● **Problems and tasks**
1/ List every organization or group that set up a booth at the Water Fair, as named in the water conference account below.
2/ Answer these questions from the water conference account below:
(a) Where did the Water Blessing Ceremony take place on the evening of the 23rd?
(b) About how many school children visited the Water Fair booths?
(c) To which event, in which city and month, did the Trust plan to take an indigenous declaration on water?

● **Text**
Jerry Honawa from Hotevilla offered a prayer at the beginning of the Conference and later he summed up the day most eloquently: “It has been a good day,” he said.
On the evening of the 23rd the Veterans Center was the setting for a Water Blessing Ceremony by the Aztecan Dance Group, a performance of Hopi dancing by Water Clan people, and drumming by the Robert Suqnevaha Group.
The next morning was slated for the educational Water Fair, and booths set up by Indian Health Service Engineers, the Hopi Tribe’s Department of Natural Resources, the Cultural Preservation Office, Wildflower Education Center, and the Sierra Club were well-attended by visitors and almost 200 school children.
Also, A Declaration on Water, which had been drafted the day before, was circulated and Mr. Masayesva outlined a vision for the Trust’s work over the next two years. The Trust’s goal—in addition to stopping Peabody pumping from the N-aquifer and to helping the elders and our ancestors in correcting a grave mistake—the original signing of the coal and water leases in the mid 1960s—is to confer with many other tribes and fashion an indigenous declaration on water, then to take that declaration to the Fifth World Forum on Water in Mexico City in March, 2006.

● **Study material**
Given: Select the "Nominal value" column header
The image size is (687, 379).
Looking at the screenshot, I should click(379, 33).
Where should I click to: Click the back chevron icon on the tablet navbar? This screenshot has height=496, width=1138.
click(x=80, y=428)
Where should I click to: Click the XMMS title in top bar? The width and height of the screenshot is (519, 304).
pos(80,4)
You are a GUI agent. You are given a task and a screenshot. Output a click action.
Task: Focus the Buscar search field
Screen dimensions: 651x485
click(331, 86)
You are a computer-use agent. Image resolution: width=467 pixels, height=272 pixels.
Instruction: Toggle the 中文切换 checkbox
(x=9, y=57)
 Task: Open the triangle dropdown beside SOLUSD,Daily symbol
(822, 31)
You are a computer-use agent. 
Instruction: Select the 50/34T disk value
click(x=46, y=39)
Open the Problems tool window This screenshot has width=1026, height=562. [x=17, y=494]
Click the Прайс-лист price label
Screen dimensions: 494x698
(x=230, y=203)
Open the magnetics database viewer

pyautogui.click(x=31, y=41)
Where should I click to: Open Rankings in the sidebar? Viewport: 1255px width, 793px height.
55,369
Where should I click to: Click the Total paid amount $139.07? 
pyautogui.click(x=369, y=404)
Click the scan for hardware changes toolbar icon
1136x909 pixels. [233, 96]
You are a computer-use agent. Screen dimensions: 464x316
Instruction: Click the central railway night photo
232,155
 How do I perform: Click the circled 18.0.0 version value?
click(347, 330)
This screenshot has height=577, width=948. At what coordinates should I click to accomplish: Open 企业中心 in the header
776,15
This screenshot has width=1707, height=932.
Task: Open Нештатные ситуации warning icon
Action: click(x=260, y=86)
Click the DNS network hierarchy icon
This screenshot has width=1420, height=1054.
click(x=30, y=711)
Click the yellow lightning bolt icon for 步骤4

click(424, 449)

● **Set of answers**
1/
Indian Health Service Engineers
the Hopi Tribe's Department of Natural Resources
the Cultural Preservation Office
Wildflower Education Center
the Sierra Club

2/
(a) The Veterans Center.
(b) Almost 200.
(c) The Fifth World Forum on Water in Mexico City, in March 2006.